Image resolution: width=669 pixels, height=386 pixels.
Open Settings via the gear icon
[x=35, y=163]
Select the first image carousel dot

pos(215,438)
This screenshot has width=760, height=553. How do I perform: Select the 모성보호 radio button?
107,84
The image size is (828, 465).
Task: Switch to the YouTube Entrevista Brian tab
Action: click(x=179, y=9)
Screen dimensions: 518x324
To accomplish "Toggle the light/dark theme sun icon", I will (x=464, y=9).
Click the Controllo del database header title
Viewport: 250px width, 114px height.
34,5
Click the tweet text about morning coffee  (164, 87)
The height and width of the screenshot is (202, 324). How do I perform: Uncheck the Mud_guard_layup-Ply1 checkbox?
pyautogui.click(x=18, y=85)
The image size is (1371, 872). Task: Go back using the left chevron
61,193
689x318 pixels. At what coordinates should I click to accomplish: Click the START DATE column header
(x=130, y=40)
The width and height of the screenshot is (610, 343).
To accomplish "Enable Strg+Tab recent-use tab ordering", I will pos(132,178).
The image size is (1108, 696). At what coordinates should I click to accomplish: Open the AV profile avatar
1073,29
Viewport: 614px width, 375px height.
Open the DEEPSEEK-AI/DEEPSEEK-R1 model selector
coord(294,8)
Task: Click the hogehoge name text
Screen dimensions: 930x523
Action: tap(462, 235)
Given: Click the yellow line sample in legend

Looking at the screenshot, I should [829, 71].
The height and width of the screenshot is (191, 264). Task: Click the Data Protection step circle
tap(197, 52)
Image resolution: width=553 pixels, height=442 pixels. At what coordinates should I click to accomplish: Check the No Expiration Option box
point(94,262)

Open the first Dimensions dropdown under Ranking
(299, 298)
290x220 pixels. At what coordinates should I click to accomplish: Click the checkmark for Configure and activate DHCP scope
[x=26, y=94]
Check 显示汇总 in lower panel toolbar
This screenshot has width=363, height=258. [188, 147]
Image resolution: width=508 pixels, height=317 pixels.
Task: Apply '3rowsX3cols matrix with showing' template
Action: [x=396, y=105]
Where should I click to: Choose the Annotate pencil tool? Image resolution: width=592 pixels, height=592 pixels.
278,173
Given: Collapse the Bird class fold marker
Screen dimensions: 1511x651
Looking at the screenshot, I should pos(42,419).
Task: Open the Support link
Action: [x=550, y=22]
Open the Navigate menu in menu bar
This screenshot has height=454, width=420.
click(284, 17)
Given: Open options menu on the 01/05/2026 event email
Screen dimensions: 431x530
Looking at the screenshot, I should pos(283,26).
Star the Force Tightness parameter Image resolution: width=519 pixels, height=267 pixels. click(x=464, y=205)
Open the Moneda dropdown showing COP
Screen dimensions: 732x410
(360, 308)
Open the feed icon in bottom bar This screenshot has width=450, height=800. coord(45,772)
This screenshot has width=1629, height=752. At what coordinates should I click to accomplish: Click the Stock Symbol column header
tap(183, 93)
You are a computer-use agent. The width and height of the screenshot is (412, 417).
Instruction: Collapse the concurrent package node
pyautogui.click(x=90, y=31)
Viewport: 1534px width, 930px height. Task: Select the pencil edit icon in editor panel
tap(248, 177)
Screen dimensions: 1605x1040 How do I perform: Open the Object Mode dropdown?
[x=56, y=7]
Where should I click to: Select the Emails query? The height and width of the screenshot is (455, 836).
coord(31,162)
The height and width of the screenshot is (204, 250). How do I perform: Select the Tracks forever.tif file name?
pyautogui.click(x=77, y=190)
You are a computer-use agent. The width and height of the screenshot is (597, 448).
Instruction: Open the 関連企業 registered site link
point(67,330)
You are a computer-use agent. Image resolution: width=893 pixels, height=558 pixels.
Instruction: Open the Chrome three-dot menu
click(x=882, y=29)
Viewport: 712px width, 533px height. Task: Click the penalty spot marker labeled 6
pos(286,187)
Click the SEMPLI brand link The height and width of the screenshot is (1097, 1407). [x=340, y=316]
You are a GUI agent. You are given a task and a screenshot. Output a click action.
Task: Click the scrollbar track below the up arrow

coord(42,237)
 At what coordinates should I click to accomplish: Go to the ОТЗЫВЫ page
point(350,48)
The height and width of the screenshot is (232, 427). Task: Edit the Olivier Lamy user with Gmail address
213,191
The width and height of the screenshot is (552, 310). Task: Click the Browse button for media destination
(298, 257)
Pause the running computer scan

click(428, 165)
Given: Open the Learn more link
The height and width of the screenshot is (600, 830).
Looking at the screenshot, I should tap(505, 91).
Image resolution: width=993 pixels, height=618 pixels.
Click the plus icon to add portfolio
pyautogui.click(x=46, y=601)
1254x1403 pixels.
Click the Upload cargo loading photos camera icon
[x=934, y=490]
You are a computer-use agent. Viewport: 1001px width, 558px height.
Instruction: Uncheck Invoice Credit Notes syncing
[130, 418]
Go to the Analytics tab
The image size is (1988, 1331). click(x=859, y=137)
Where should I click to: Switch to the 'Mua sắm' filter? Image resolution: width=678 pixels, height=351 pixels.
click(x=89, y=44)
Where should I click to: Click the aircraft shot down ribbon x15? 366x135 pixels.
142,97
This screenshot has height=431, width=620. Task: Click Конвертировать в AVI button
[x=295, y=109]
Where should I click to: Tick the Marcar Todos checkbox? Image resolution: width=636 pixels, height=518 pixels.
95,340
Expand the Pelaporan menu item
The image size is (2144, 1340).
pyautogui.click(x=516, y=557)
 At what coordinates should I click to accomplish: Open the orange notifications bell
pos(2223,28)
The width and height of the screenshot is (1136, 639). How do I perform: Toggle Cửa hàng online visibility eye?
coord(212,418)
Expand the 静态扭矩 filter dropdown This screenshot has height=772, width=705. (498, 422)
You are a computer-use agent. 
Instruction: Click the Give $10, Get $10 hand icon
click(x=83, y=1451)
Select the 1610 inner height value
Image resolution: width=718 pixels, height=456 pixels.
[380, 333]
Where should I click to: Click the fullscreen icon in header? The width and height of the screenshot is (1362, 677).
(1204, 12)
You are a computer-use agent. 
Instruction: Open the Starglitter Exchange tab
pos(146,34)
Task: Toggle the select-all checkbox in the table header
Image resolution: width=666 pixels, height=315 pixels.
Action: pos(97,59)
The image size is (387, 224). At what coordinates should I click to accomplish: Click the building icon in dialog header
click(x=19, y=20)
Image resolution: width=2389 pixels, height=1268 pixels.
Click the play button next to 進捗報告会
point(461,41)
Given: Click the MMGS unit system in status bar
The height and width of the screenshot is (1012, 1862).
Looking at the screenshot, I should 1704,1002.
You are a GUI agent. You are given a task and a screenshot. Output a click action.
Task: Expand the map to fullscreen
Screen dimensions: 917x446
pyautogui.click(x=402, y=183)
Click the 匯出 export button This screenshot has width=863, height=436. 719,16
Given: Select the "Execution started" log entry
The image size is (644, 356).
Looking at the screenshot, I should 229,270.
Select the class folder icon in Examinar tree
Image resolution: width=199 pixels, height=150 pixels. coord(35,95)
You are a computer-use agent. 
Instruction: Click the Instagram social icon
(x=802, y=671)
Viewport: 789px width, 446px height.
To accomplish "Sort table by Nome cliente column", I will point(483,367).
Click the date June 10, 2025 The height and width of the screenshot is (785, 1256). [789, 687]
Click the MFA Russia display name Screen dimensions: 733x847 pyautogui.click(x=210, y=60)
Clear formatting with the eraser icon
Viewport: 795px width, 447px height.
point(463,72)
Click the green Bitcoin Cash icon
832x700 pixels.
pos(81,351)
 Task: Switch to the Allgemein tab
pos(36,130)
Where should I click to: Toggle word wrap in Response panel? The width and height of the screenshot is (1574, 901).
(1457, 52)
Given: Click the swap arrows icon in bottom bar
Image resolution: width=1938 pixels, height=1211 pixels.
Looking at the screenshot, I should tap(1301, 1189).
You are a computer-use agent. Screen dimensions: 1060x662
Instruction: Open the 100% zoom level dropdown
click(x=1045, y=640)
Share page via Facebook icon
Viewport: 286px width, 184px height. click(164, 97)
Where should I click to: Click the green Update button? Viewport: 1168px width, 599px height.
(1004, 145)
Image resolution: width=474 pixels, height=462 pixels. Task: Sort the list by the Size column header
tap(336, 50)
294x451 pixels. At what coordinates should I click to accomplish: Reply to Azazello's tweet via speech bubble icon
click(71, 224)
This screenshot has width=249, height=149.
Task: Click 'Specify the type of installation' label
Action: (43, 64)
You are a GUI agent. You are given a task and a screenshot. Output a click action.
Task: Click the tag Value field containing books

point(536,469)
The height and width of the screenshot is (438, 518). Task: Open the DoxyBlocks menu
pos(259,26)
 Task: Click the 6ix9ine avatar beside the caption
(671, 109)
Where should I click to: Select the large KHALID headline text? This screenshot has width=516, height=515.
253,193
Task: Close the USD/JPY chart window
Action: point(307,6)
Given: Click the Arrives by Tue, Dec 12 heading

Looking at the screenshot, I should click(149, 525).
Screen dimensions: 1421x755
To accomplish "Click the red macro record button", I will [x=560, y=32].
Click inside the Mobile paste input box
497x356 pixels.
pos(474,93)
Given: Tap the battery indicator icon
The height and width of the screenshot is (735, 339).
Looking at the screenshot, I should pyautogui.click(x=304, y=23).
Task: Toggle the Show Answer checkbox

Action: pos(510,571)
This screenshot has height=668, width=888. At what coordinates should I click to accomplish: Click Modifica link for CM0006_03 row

• Problem
Repeat everything in the listing above from the line containing "Where should I click to: Toggle" down to the line containing "Action: (43, 64)", inclusive of both.

• Solution for this task
Where should I click to: Toggle word wrap in Response panel? The width and height of the screenshot is (1574, 901).
(1457, 52)
Given: Click the swap arrows icon in bottom bar
Image resolution: width=1938 pixels, height=1211 pixels.
Looking at the screenshot, I should tap(1301, 1189).
You are a computer-use agent. Screen dimensions: 1060x662
Instruction: Open the 100% zoom level dropdown
click(x=1045, y=640)
Share page via Facebook icon
Viewport: 286px width, 184px height. click(164, 97)
Where should I click to: Click the green Update button? Viewport: 1168px width, 599px height.
(1004, 145)
Image resolution: width=474 pixels, height=462 pixels. Task: Sort the list by the Size column header
tap(336, 50)
294x451 pixels. At what coordinates should I click to accomplish: Reply to Azazello's tweet via speech bubble icon
click(71, 224)
This screenshot has width=249, height=149.
Task: Click 'Specify the type of installation' label
Action: (43, 64)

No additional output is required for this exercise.